The New Electric Ballroom – Griffin Independent and Siren Theatre Co

You know that moment that broke your heart so much you've been doomed to recall and repeat it? This is that, to the extreme.
Dianne Cohen
February 23, 2012

Overview

Cakes get smashed, biscuits are catapulted, lipstick is smeared and someone urinates — symptoms of the trapped and fearful mind.

Sisters Brida (Odile LeClezio), Ada (Jane Phegan) and Clara (Genevieve Mooy) are holed up in a small cottage, shielding themselves from the harsh outside world, a seaside village in Western Ireland where the streets are narrow and the houses lean in on one another so they squeeze you. The suffocating pressure of the town is felt as the cast is packed onto the tiny tin-box stage.

In their bland, curtain-fabric dresses and matronly buns and rollers, the sisters play with the innate Irish aptitude for storytelling, delivered with a whipper-snipper race of words down a rabbit warren of memories. We are left reeling, dizzy and ill after being dragged through spirals of rote-learned stories: Brida and Clara's single night of disappointment at the New Electric Ballroom, a virginity never lost and the realisation at 40 of never being properly kissed (only once mauled in the car park by a fishmonger). Their dashed hopes apparently justify their self-imprisonment.

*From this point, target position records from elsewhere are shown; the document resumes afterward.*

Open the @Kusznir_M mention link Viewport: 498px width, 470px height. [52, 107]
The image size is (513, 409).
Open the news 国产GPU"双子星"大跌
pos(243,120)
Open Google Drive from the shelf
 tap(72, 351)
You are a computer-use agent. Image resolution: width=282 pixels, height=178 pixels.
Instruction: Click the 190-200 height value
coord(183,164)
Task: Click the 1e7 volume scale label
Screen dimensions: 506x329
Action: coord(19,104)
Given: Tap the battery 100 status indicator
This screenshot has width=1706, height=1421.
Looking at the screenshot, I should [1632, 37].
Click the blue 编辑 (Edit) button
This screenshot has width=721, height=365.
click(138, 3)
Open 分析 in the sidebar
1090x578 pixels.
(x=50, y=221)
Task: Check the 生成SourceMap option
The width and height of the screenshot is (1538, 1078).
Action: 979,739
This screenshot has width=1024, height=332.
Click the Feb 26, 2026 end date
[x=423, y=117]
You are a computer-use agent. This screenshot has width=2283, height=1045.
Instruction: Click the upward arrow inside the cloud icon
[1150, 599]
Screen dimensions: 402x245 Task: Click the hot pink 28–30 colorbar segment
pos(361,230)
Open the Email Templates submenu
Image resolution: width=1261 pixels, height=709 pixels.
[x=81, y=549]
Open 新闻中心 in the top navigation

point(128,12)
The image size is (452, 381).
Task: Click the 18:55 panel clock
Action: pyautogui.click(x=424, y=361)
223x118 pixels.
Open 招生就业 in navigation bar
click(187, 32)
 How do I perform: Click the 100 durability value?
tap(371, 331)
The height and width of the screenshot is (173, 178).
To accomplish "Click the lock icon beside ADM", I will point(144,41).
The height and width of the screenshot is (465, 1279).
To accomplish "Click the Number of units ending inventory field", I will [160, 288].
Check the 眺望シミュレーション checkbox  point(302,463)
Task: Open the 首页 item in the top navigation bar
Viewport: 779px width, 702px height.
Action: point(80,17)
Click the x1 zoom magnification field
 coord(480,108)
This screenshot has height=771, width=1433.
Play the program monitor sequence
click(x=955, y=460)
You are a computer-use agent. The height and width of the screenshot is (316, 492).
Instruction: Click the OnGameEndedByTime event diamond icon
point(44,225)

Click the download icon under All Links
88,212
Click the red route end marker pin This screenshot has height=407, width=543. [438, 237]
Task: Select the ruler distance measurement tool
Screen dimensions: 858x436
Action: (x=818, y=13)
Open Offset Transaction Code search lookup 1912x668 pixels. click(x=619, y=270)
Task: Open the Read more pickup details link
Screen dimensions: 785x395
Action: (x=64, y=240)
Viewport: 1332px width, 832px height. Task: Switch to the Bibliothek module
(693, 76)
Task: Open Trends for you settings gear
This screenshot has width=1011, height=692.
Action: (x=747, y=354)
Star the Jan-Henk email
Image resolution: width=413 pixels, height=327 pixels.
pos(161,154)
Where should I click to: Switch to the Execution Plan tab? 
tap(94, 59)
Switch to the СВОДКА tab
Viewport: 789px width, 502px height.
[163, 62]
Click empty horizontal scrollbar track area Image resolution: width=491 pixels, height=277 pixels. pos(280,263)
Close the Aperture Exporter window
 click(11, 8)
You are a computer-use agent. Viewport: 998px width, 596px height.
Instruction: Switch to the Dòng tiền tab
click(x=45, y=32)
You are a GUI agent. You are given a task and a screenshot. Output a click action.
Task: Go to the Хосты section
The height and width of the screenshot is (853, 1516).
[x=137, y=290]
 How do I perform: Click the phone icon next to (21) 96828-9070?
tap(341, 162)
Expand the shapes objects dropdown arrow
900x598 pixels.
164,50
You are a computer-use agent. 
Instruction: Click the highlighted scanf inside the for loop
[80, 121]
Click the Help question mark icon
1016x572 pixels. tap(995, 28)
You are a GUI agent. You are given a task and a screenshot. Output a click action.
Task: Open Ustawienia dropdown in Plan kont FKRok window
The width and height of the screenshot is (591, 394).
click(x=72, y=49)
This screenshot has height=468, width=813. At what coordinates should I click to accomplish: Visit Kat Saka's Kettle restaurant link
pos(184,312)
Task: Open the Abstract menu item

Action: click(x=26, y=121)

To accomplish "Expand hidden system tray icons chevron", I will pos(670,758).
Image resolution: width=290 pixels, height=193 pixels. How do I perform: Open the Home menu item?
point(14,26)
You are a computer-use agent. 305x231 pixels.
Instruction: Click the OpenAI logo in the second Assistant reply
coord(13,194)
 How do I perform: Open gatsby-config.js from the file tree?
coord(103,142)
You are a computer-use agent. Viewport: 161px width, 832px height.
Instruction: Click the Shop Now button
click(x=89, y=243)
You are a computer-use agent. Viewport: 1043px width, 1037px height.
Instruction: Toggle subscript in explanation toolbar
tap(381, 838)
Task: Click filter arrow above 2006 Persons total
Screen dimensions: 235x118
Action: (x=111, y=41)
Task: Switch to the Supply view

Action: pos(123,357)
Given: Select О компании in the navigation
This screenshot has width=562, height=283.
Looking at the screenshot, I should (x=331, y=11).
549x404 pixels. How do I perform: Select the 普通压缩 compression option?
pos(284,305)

With The New Electric Ballroom, playwright Enda Walsh (The Walworth Farce) is successfully externalising the cyclic thought patterns of madness that whine at us all, that we carry around inside our skulls but hate to admit ownership of. The message comes out loud and clear; it's just a question of whether you want to sit through it blaring for 90 minutes.

Their memories, madness and desperate wailing for cups of tea are pleasantly interrupted by the mad fishmonger Patsy (Justin Smith), who delivers fresh fish and comic streams of consciousness on a daily basis. Though he bores them, Patsy surprises all, exchanging his humble fisherman clothes for a flashy gold Elvis suit, crooning a love song to Ada and beckoning her to join him in the outside world.

Knowing what we know of the Irish literary lineage, however, this note of optimism can't be expected to hold. The proffering of a slice of delicious coffee cake in conclusion was a decent compensation — but no tea!